Amateurish errors like this are compounded by the fact that the version of these lists that Talageri (unknowingly) depends on -- an early medieval redaction of late-Vedic kAtyAyana`s sarvAnukramaNI -- views things from the East, which was a prime area of late Vedic ritual reform and canonization (see Witzel 1997). The result is that T.`s claim that early RV books originated in the East and later ones in the West -- the grounds of his imaginary Aryan march to the West -- is bolstered by his unsuspected dependence on post-RV Eastern sources. In short, Talageri`s new book, like his old one, is a purANa-like fantasy, deriving from the same confusion of ancient and not-so-ancient sources that doomed his heavily criticized 1993 effort.
§3 Victorian Sanskrit? At no point in Talageri`s book do we find any
suggestions that he has a genuine working knowledge of Sanskrit -- let
alone of the obscure Old Vedic forms of the RV. As noted earlier, Talageri relies throughout on Griffith`s outdated Victorian translation (1889), which even in its own day was aimed at a popular (and not scholarly)audience.

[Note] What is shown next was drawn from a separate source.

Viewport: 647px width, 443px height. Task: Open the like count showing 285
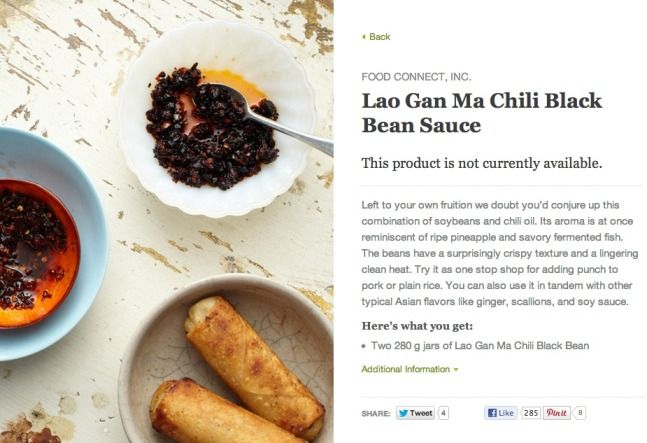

The translation is also marred by its heavy dependence on sAyaNa`s late-medieval scholastic commentary (cf. Griffith`s preface to the first edition). Obviously anticipating heavy criticism for his dependence on Griffith, Talageri testily defends the accuracy of the translation, taking potshots at me in the process. He does not reveal what philological criteria he used in judging the translation, since it is clear from Sanskrit errors in the text (discussed infra) that he cannot read theoriginal on his own.
The RV is one of the most obscure and problematic ancient texts known. It is not too much to ask that those who claim to reinterpret it radically -- and to reinterpret much of world history along with it -- be capable of reading it in its original form. At a minimum, one would expect Talageri to consult one or more of the modern scholarly translations, accompanied by critical philological notes, produced in the 20th century by Geldner (German), Renou (French), or Elizarenkova(Russian). But Talageri, who cannot read any modern scholarly language besides English, does not leave a clue that he is aware that these works exist.
§4 Failures in the `Petty Conjectural Pseudo-Science` of Linguistics.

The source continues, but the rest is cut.